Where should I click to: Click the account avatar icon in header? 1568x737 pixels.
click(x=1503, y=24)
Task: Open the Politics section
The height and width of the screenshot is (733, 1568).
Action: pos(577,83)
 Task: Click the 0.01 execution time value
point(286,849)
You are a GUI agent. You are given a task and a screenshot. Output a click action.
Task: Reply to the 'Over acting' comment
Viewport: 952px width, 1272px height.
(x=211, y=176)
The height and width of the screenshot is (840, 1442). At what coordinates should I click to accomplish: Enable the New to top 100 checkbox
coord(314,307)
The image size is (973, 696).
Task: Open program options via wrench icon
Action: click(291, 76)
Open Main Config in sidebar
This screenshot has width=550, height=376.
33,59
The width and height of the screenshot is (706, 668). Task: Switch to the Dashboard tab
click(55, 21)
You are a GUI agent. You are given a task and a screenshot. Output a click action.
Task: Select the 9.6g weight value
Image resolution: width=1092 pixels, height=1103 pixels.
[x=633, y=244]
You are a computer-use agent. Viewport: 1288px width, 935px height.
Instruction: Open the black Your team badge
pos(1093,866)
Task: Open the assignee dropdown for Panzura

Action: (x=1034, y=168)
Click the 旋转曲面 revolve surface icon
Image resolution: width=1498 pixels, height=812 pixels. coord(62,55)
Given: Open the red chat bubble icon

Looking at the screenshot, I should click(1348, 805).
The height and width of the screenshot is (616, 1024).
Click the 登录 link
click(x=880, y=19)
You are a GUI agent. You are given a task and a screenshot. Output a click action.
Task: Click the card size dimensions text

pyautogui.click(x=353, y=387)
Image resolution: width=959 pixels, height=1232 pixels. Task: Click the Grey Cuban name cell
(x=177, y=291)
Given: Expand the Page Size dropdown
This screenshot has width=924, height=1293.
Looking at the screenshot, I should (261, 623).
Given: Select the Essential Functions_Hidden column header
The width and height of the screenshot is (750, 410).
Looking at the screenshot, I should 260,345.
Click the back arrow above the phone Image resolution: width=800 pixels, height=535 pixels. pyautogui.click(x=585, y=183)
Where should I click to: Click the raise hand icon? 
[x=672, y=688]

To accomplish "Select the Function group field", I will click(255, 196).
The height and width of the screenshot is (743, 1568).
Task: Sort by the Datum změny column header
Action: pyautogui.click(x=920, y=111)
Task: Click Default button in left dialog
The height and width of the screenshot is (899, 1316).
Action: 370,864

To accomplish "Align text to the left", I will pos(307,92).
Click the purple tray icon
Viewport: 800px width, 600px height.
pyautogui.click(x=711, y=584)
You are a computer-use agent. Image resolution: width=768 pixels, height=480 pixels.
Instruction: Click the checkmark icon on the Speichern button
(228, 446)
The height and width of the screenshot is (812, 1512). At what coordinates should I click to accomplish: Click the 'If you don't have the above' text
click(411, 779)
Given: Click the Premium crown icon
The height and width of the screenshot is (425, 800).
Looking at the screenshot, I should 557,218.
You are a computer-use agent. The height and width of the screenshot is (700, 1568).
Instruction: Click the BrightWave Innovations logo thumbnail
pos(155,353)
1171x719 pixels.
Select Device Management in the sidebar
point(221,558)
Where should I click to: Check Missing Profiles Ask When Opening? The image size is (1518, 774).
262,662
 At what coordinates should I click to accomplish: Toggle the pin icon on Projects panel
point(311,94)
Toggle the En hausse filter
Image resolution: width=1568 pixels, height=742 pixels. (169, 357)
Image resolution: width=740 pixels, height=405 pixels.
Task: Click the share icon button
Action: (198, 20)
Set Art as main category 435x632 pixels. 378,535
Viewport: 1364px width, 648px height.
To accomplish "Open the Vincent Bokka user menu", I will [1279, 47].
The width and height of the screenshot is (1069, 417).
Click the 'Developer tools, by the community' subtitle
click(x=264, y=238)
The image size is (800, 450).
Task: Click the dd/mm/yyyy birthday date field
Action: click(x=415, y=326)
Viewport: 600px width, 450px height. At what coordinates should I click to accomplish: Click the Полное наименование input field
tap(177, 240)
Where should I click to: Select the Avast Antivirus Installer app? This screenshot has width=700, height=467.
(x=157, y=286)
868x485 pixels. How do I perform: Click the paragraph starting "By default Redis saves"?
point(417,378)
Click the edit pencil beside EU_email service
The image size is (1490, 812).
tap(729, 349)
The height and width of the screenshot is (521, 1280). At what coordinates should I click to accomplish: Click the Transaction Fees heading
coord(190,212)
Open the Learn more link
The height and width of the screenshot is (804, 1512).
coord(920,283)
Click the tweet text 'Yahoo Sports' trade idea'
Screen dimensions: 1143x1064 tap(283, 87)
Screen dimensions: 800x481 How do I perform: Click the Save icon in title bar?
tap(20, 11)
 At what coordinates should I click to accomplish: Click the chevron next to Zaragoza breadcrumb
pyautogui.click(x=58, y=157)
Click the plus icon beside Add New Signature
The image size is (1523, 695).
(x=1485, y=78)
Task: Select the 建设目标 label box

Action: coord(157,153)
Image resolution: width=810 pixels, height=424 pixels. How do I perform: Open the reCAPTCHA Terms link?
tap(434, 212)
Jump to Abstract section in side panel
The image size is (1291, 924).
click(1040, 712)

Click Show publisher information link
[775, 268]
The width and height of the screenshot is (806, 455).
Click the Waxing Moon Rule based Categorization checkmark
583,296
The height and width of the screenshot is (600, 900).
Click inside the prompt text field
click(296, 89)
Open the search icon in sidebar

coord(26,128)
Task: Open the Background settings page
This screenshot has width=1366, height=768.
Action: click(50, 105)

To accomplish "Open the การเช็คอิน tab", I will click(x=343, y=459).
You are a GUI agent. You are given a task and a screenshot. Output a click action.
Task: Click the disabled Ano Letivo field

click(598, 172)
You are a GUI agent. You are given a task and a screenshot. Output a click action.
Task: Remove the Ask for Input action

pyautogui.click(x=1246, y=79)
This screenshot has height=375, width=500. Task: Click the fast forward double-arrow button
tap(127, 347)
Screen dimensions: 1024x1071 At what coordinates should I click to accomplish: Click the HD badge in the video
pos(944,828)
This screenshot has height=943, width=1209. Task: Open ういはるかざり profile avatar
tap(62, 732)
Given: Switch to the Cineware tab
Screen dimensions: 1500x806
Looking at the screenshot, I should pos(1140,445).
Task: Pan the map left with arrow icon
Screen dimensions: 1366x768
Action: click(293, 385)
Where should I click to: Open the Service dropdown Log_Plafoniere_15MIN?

## The problem
From the material above, copy out every line bearing the string "computer".

## Answer area
You are a computer-use agent. Viewport: 1288px width, 935px height.
You are a computer-use agent. Image resolution: width=768 pixels, height=480 pixels.
You are a computer-use agent. The height and width of the screenshot is (700, 1568).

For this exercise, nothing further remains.